*** Opening of RECORDS SHOWN ***

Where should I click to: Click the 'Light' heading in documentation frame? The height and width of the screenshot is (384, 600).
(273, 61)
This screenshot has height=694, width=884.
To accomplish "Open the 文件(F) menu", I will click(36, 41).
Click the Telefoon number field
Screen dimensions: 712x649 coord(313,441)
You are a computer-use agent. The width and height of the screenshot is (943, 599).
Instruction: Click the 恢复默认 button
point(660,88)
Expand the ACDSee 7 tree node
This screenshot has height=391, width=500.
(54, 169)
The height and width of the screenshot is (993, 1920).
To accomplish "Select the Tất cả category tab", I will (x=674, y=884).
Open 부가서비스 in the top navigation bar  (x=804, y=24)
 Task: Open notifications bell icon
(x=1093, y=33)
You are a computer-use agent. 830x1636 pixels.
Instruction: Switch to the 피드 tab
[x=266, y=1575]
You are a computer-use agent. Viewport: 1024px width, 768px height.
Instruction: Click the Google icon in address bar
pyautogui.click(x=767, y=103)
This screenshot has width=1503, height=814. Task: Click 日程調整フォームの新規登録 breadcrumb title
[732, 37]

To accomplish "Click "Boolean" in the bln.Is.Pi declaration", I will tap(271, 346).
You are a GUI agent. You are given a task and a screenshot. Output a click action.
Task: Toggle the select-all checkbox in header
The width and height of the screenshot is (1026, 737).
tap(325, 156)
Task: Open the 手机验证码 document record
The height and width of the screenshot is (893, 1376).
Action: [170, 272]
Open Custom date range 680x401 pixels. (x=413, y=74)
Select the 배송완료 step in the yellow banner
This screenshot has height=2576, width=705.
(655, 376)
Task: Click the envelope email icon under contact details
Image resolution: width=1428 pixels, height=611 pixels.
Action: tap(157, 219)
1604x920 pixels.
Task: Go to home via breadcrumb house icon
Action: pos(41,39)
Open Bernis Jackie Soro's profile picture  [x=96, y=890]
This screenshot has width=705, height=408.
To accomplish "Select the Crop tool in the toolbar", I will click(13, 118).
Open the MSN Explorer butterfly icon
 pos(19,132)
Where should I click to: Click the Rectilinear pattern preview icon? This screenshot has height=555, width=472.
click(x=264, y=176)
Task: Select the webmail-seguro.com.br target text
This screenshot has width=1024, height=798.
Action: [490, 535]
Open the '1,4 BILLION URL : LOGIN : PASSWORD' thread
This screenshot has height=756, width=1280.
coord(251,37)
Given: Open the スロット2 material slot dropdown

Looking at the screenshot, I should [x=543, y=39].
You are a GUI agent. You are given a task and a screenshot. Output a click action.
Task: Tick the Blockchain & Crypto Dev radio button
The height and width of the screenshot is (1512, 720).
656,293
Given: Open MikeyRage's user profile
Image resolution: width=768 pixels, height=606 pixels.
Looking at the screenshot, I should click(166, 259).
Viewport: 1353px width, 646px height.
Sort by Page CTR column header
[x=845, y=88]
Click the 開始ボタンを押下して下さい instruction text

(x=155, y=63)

*** Close of RECORDS SHOWN ***

WHAT TO WORK ON: Each record, exactly as written, is to be printed again.

ANSWER BELOW:
Where should I click to: Click the 'Light' heading in documentation frame? The height and width of the screenshot is (384, 600).
(273, 61)
This screenshot has height=694, width=884.
To accomplish "Open the 文件(F) menu", I will click(36, 41).
Click the Telefoon number field
Screen dimensions: 712x649 coord(313,441)
You are a computer-use agent. The width and height of the screenshot is (943, 599).
Instruction: Click the 恢复默认 button
point(660,88)
Expand the ACDSee 7 tree node
This screenshot has height=391, width=500.
(54, 169)
The height and width of the screenshot is (993, 1920).
To accomplish "Select the Tất cả category tab", I will (x=674, y=884).
Open 부가서비스 in the top navigation bar  (x=804, y=24)
 Task: Open notifications bell icon
(x=1093, y=33)
You are a computer-use agent. 830x1636 pixels.
Instruction: Switch to the 피드 tab
[x=266, y=1575]
You are a computer-use agent. Viewport: 1024px width, 768px height.
Instruction: Click the Google icon in address bar
pyautogui.click(x=767, y=103)
This screenshot has width=1503, height=814. Task: Click 日程調整フォームの新規登録 breadcrumb title
[732, 37]

To accomplish "Click "Boolean" in the bln.Is.Pi declaration", I will tap(271, 346).
You are a GUI agent. You are given a task and a screenshot. Output a click action.
Task: Toggle the select-all checkbox in header
The width and height of the screenshot is (1026, 737).
tap(325, 156)
Task: Open the 手机验证码 document record
The height and width of the screenshot is (893, 1376).
Action: [170, 272]
Open Custom date range 680x401 pixels. (x=413, y=74)
Select the 배송완료 step in the yellow banner
This screenshot has height=2576, width=705.
(655, 376)
Task: Click the envelope email icon under contact details
Image resolution: width=1428 pixels, height=611 pixels.
Action: tap(157, 219)
1604x920 pixels.
Task: Go to home via breadcrumb house icon
Action: pos(41,39)
Open Bernis Jackie Soro's profile picture  [x=96, y=890]
This screenshot has width=705, height=408.
To accomplish "Select the Crop tool in the toolbar", I will click(13, 118).
Open the MSN Explorer butterfly icon
 pos(19,132)
Where should I click to: Click the Rectilinear pattern preview icon? This screenshot has height=555, width=472.
click(x=264, y=176)
Task: Select the webmail-seguro.com.br target text
This screenshot has width=1024, height=798.
Action: [490, 535]
Open the '1,4 BILLION URL : LOGIN : PASSWORD' thread
This screenshot has height=756, width=1280.
coord(251,37)
Given: Open the スロット2 material slot dropdown

Looking at the screenshot, I should [x=543, y=39].
You are a GUI agent. You are given a task and a screenshot. Output a click action.
Task: Tick the Blockchain & Crypto Dev radio button
The height and width of the screenshot is (1512, 720).
656,293
Given: Open MikeyRage's user profile
Image resolution: width=768 pixels, height=606 pixels.
Looking at the screenshot, I should click(166, 259).
Viewport: 1353px width, 646px height.
Sort by Page CTR column header
[x=845, y=88]
Click the 開始ボタンを押下して下さい instruction text

(x=155, y=63)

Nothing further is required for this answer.